On that day, five days after Christmas, with the tree still up and a handful of presents still to be delivered, I had driven the back roads – Sandhill to Claxton to Glennville to Ludowici to Townsend to Darien to Saint Simons – to catch my breath and refocus my gaze.  And I’d brought a friend along, someone who’d heard me talk about this spit of land that holds so much of me and my heart and wanted firsthand knowledge.  We had gone in search of Tree Spirits.  We had breathed in salt air and strolled past sand dunes and tidal pools from the Coast Guard Station to Gould’s Inlet and back to Massengale Park.  And now we had come to Christ Church.
On a brick path worn smooth by two hundred years of footsteps, we circled the church to enter the cemetery.  No gates or fences.  No separation of the dead from the living.  We wandered slowly among the graves – old, extremely old, and new, elaborate and humble.  I pointed out to my friend a broken column, monument to a life cut short, the one piece of funerary art I knew.  
I made the comment that wandering through graveyards had been a regular pastime in my childhood, something that the aunts and cousins always did on Thanksgiving afternoon while the men played pitch penny in the backyard or drove out to somebody’s pond to throw a line.  My friend didn’t say anything, but the expression I got in response made me think that people in Ohio didn’t do that kind of thing.
At the corner of one plot, there was a large camellia bush.  It had grown tall, like a tree, and its branches dangled over the path.  The pink flowers and dark green leaves stood out against the gray day, the gray stones.  My friend pointed and said, “Rose?”
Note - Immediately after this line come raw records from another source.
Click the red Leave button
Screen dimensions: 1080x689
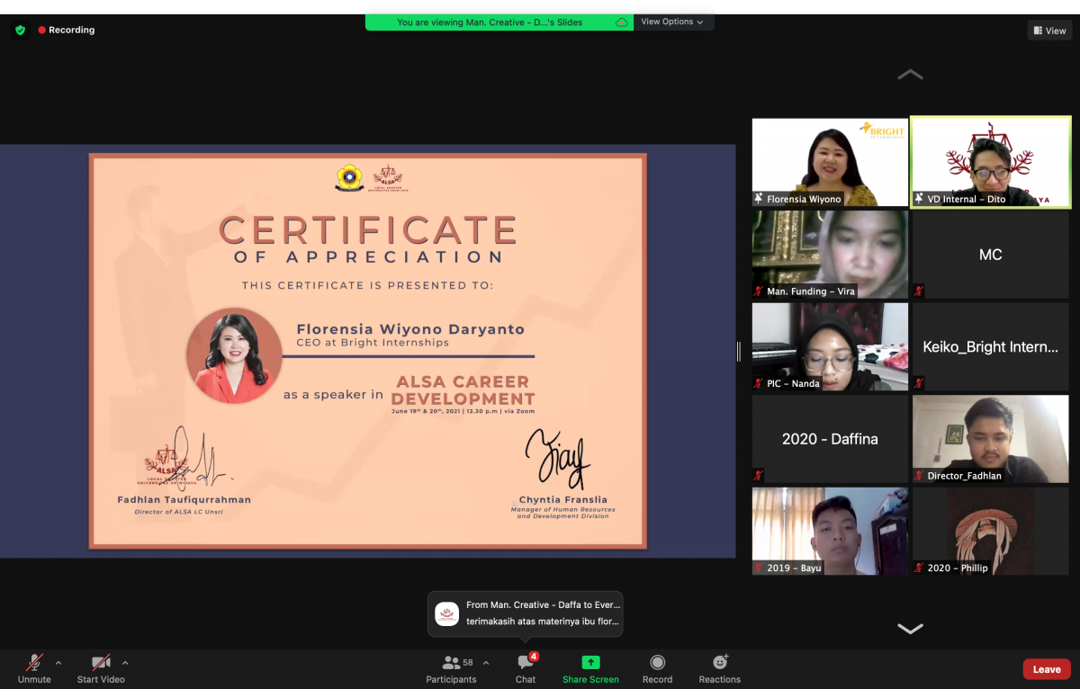pos(1046,669)
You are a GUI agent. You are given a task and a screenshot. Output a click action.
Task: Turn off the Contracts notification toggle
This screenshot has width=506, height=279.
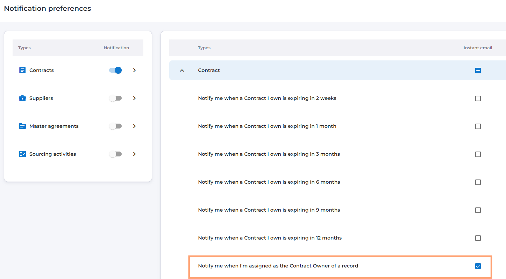115,70
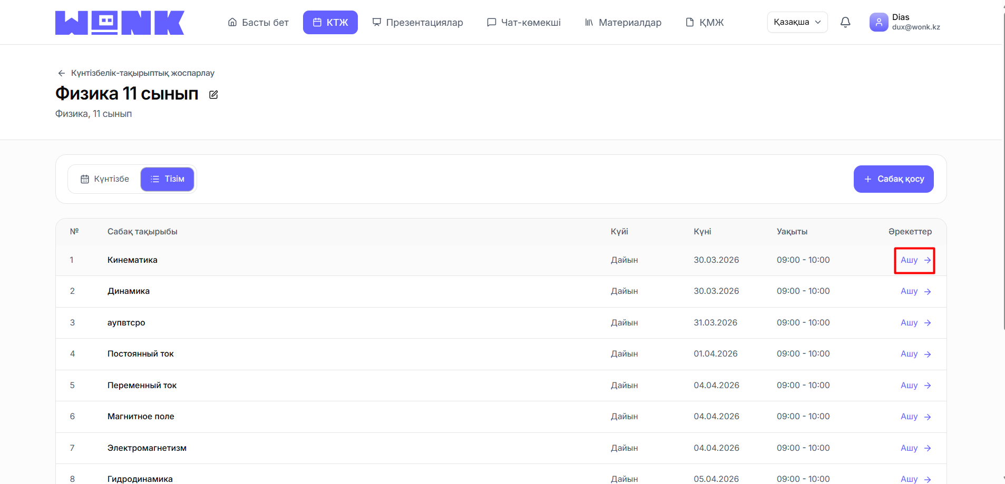Image resolution: width=1005 pixels, height=484 pixels.
Task: Open the notifications bell
Action: click(x=845, y=22)
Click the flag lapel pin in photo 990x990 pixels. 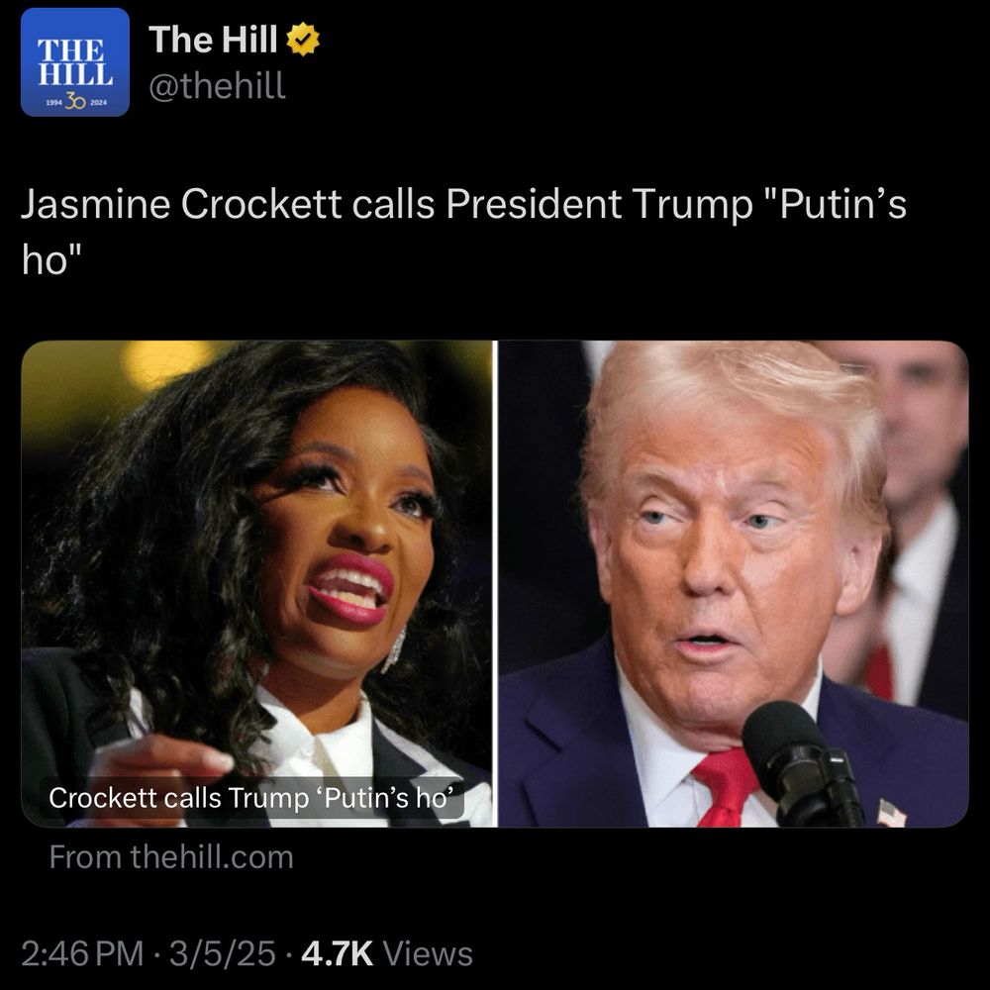(891, 813)
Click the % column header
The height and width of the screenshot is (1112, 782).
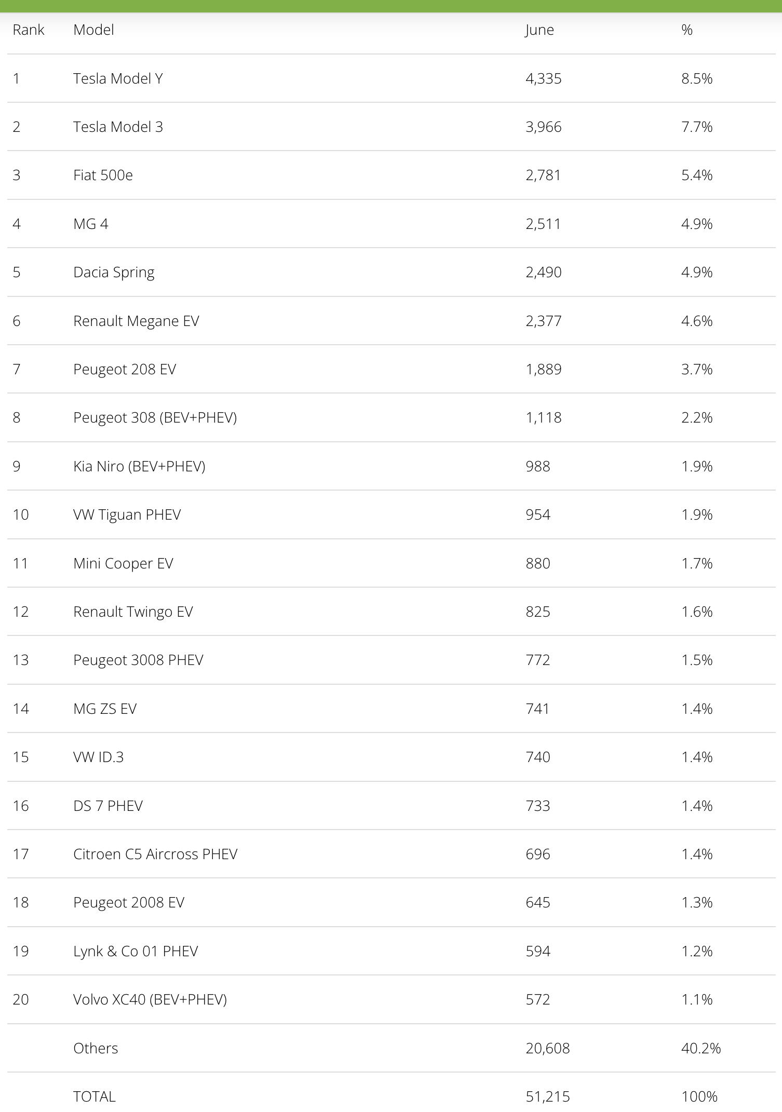click(x=687, y=30)

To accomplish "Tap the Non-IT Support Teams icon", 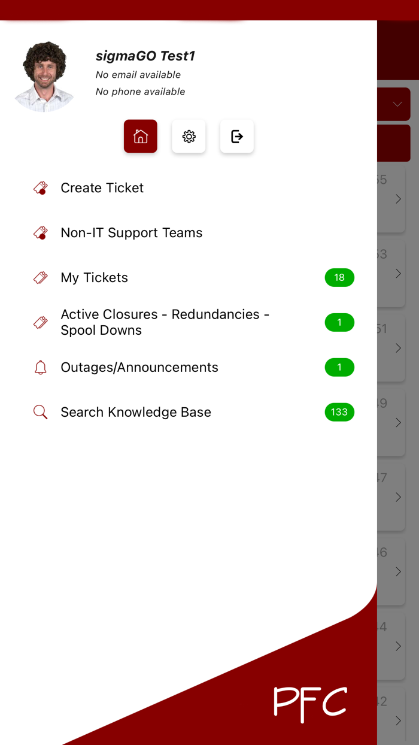I will 40,233.
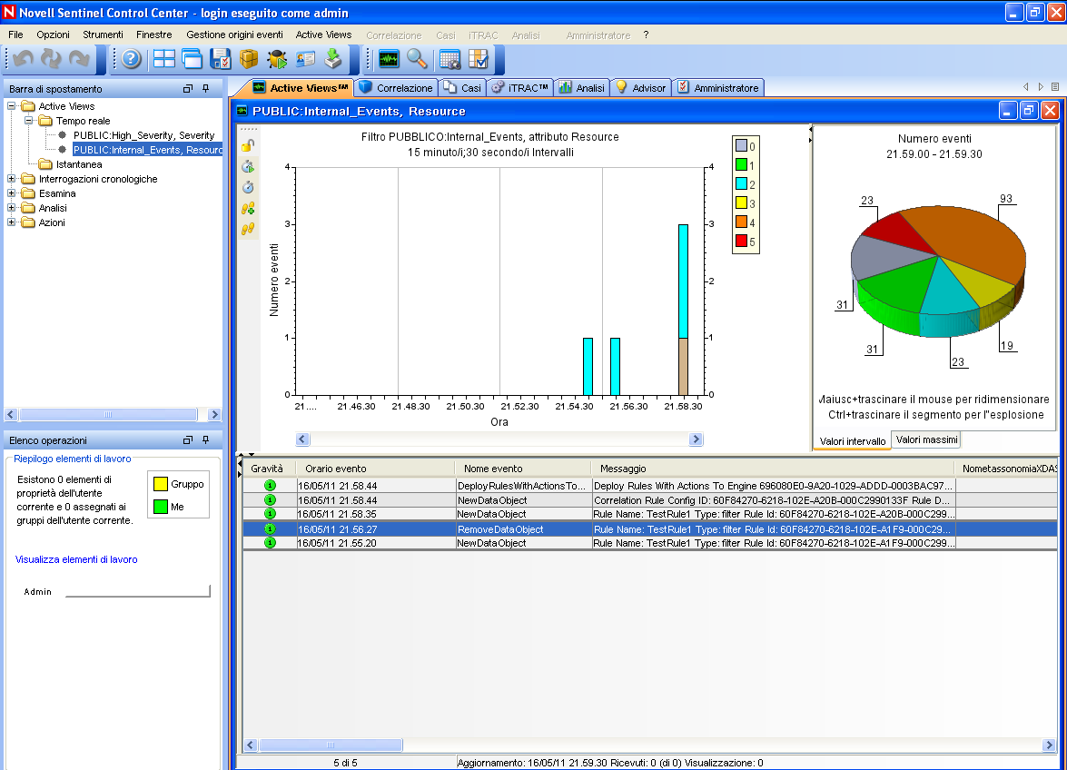The width and height of the screenshot is (1067, 770).
Task: Toggle the pin on Barra di spostamento
Action: [206, 89]
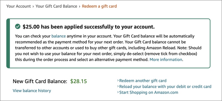Click the $25.00 applied successfully heading
Viewport: 222px width, 101px height.
[x=89, y=26]
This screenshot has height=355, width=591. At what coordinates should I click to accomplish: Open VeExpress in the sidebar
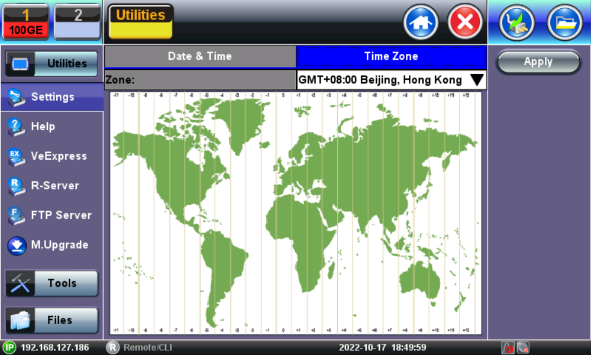coord(51,156)
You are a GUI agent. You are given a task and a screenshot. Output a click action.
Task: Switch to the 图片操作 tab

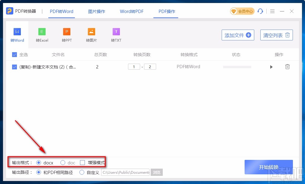[96, 11]
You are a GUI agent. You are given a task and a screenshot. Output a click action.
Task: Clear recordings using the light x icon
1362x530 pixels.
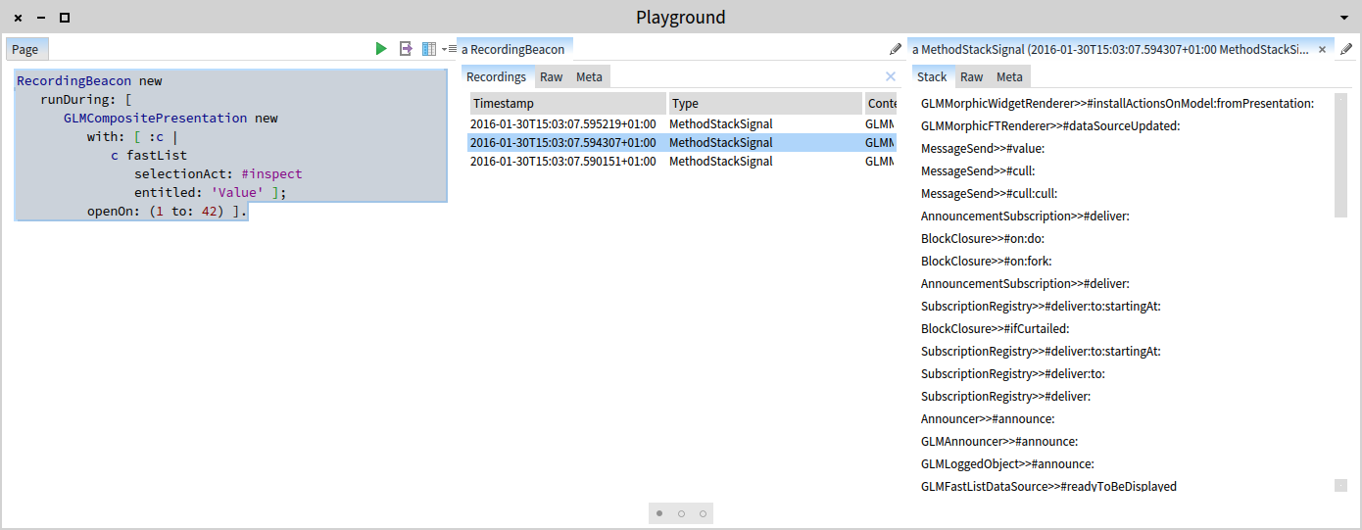point(891,76)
“Camellia,” I corrected, not realizing right away how odd it must be for someone from Ohio to see such a profusion of blooms in the dead of winter, not realizing right away, even, how odd it was for me to respond so quickly.  I am not known for my horticultural expertise.
I plucked one blossom from the bush and held it in my upturned palm.  Chamois soft and the color of a teenager’s first crush blush, petals falling away from the center like the skirt of a ballgown.   Both shy and brave, tender and strong.  Alive and vibrant and animated in this place that bears witness to death.
The sign at the gate read “Open until sunset” and the sun had already fallen behind the trees that separated the church from the Frederica River and the marsh.  It was time to go.  I walked toward the car with my hand up like Mr. Carson in “Downton Abbey,” cradling the camellia and thoughts I had not yet begun to process.
There was just enough light to walk to the Wesley Cross before heading back to the village for dinner before driving home, this time the back roads in reverse – Saint Simons to Darien to Townsend to Ludowici to Glennville to Claxton to Sandhill.    The car was dark and the talk serious.  The camellia lay in the cupholder between us.
It is cold outside tonight.  Jaw-locking, teeth-clinching, head-bowing cold. The forecast is for temperatures as low as 19 degrees. I am worried for the camellias.  All over town they have been bursting forth and showing off.  Pink and red and coral.  Stripes and solids.  Ruffles and flounces.  In the morning, they will be stiff and brittle and dead.  I am imagining the ones at Christ Church Cemetery falling from their stems to the brick paths below.
Everything dies.  In winter it is just more difficult to deny.  This winter I am thinking that before my turn comes I want to be like the camellias, blooming with a flagrancy that would embarrass my younger self, blooming in places flush with darkness and death, blooming to bear witness to all I have been, all I have known, all I have loved.